REQUEST.
Copy word for word the stretch of the campaign system description from "FIG. 4 is a" through "trainer of FIG. 7.".
** Begin DOCUMENT SECTION **
Other contemplated embodiments can include objects, features, aspects, and advantages in addition to or in place of those mentioned above. These objects, features, aspects, and advantages of the embodiments will become more apparent from the following detailed description, along with the accompanying drawings.

BRIEF DESCRIPTION OF THE DRAWINGS

The campaign system is illustrated in the figures of the accompanying drawings which are meant to be exemplary and not limiting, in which like reference numerals are intended to refer to like components, and in which:

FIG. 1 is a block diagram of a campaign system.

FIG. 2 is the deliverer block of FIG. 1.

FIG. 3 is a control flow for the article deliverer of FIG. 2.

FIG. 4 is a control flow for the campaign system of FIG. 1.

FIG. 5 is a block diagram of the collector block of FIG. 1.

FIG. 6 is a control flow for the matcher block and article builder of FIGS. 1 and 5, respectively.

FIG. 7 is a block diagram of the matcher block of FIG. 1.

FIG. 8 is a control flow for the trainer of FIG. 7.

FIG. 9 is a control flow for the index engine of FIG. 7.

FIG. 10 is a title control flow for the extract step of FIG. 6.

FIG. 11 is a body control flow for the extract step of FIG. 6.

FIG. 12 is a main image control flow for the extract step of FIG. 6.

DETAILED DESCRIPTION

In the following description, reference is made to the accompanying drawings that form a part hereof, and in which are shown by way of illustration, embodiments in which the campaign system may be practiced. It is to be understood that other embodiments may be utilized and structural changes may be made without departing from the scope of the campaign system.

When features, aspects, or embodiments of the campaign system are described in terms of steps of a process, an operation, a control flow, or a flow chart, it is to be understood that the steps can be combined, performed in a different order, deleted, or include additional steps without departing from the campaign system as described herein.

The campaign system is described in sufficient detail to enable those skilled in the art to make and use the campaign system and provide numerous specific details to give a thorough understanding of the campaign system; however, it will be apparent that the campaign system may be practiced without these specific details.

In order to avoid obscuring the campaign system, some well-known system configurations are not disclosed in detail. Likewise, the drawings showing embodiments of the system are semi-diagrammatic and not to scale and, particularly, some of the dimensions are for the clarity of presentation and are shown greatly exaggerated in the drawing FIGS.
** End DOCUMENT SECTION **
** Begin ENTRIES PROVIDED **
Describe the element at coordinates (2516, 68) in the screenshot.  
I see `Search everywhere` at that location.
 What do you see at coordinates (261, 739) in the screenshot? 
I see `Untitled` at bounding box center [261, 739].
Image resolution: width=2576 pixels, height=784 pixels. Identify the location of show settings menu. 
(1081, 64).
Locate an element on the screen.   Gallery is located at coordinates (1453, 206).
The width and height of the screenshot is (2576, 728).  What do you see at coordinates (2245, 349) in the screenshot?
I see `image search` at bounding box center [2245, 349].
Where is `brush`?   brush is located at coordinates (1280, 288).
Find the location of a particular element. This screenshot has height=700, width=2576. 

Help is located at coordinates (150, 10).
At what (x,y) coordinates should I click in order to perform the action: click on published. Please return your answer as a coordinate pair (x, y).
** End ENTRIES PROVIDED **
ANSWER TO THIS EXERCISE.
FIG. 4 is a control flow for the campaign system of FIG. 1.

FIG. 5 is a block diagram of the collector block of FIG. 1.

FIG. 6 is a control flow for the matcher block and article builder of FIGS. 1 and 5, respectively.

FIG. 7 is a block diagram of the matcher block of FIG. 1.

FIG. 8 is a control flow for the trainer of FIG. 7.